If the central controller calls for a reading of the maximum allowable level, set in its preselected location in the RAM of controller microcomputer 14', the RDMAX node 850 (Figure 5s) is entered. The maximum allowable level data MXLVL is obtained from its storage location (step 941), the transmission buffer formation code data is set for function 2 (step 942), the MXLVL and flag word information is stored in the transmission buffer (allowing not only the maximum level data but also the status of four separate flags to be eventually transmitted to the central controller) in step 943, and a parity word for the new message is generated in step 944. Thereafter, TMSG1 step 810 is called to cause a return message to be transmitted to the central controller.
When the central controller requests a reading of the actual load output level, the level-reading RDLVL subroutfne node 855 is entered (Figure 5t). The current level CLVL data is obtained from the appropriate RAM location in controller microcomputer 14' (step 946), the function code data in the transmission buffer TBUF is set to 3 (step 947); the current level data is stored in the transmission buffer (step 948) to generate the new message; and a parity word is generated (step 949) for that message. Then the TMSG1 node 810 is called to send the actual output level message to the central controller.
The the central controller has requested that the control module perform a load shedding action, reducing all outputs to a new level, the SHLOAD subroutine node 865 (Figure 5u) is entered. The new level NLVL data is obtained from the incoming message (step 951). If the current level CLVL is less than or equal to the new level (step 952), no change is necessary and the program exits to node 600. If the current level is greater than the newly commanded level, step 953 is entered and the current level is set equal to the new level. Thereafter, the load output level is actually set to the new level by a fast-level-change (step 954), with the photocell sensor being disabled (step 955) to prevent erroneous readings during the fast level change. After the load shedding operation is complete, the subroutine returns to main loop 600 to continue the executive program.

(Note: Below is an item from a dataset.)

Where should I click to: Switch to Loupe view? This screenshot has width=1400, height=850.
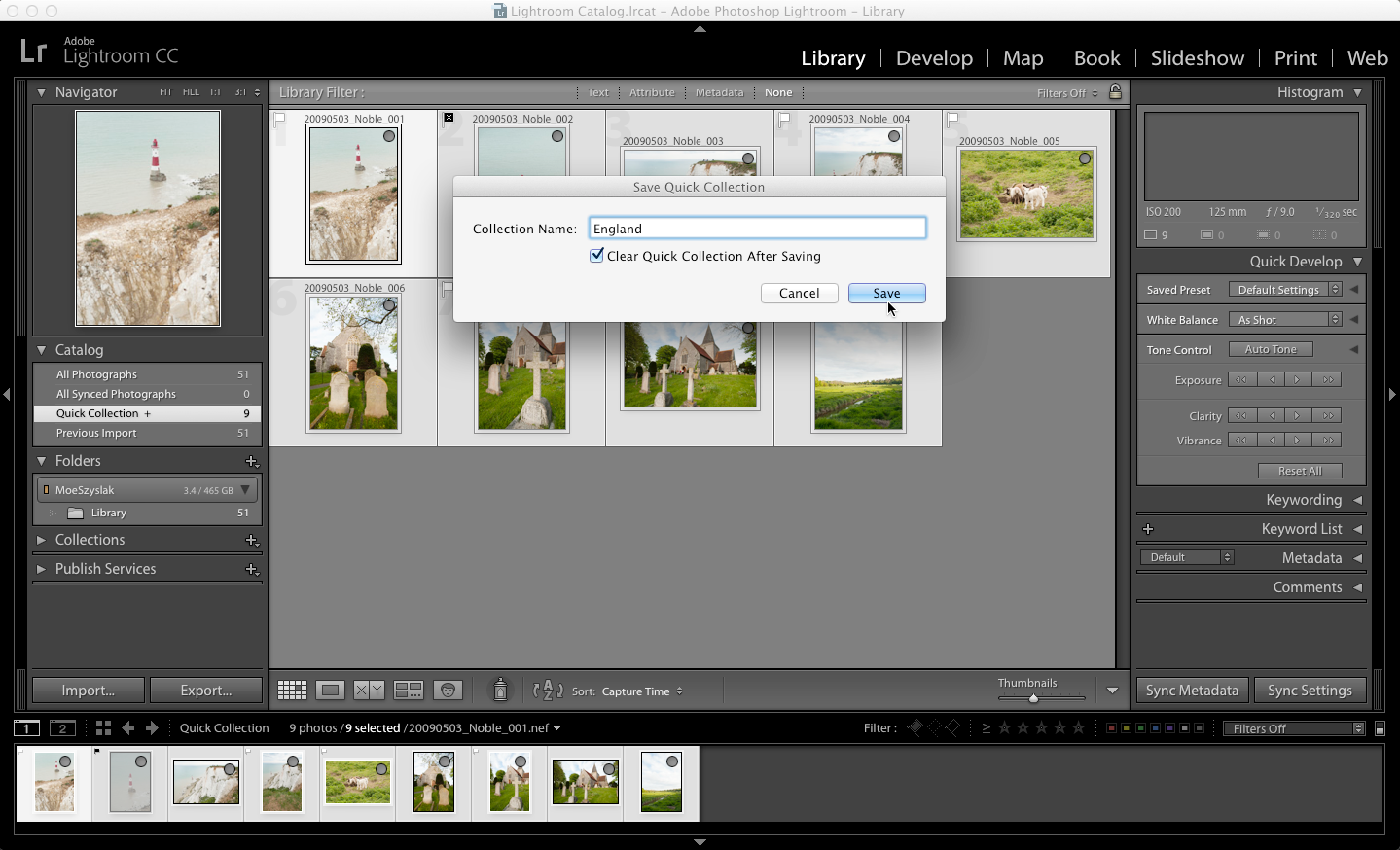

If a RESET command is received, node 870 (Figure 5v) is entered, which activates an internal reset that forces fault values to be utilized. Thus, in step 957, the maximum level is set to its highest allowable level, e.g. level 15, corresponding to 100% load (light) output; the reset flag is set (step 958) to indicate that the control module is now operating in the reset mode; and the photocell sensor is enabled (step 95) to allow the load (light) level to be maintained at the reset level 15, by sensor feedback action on the amplitude of the waveform on bus l0a'. The program now returns to main loop mode 600 and continues the executive program.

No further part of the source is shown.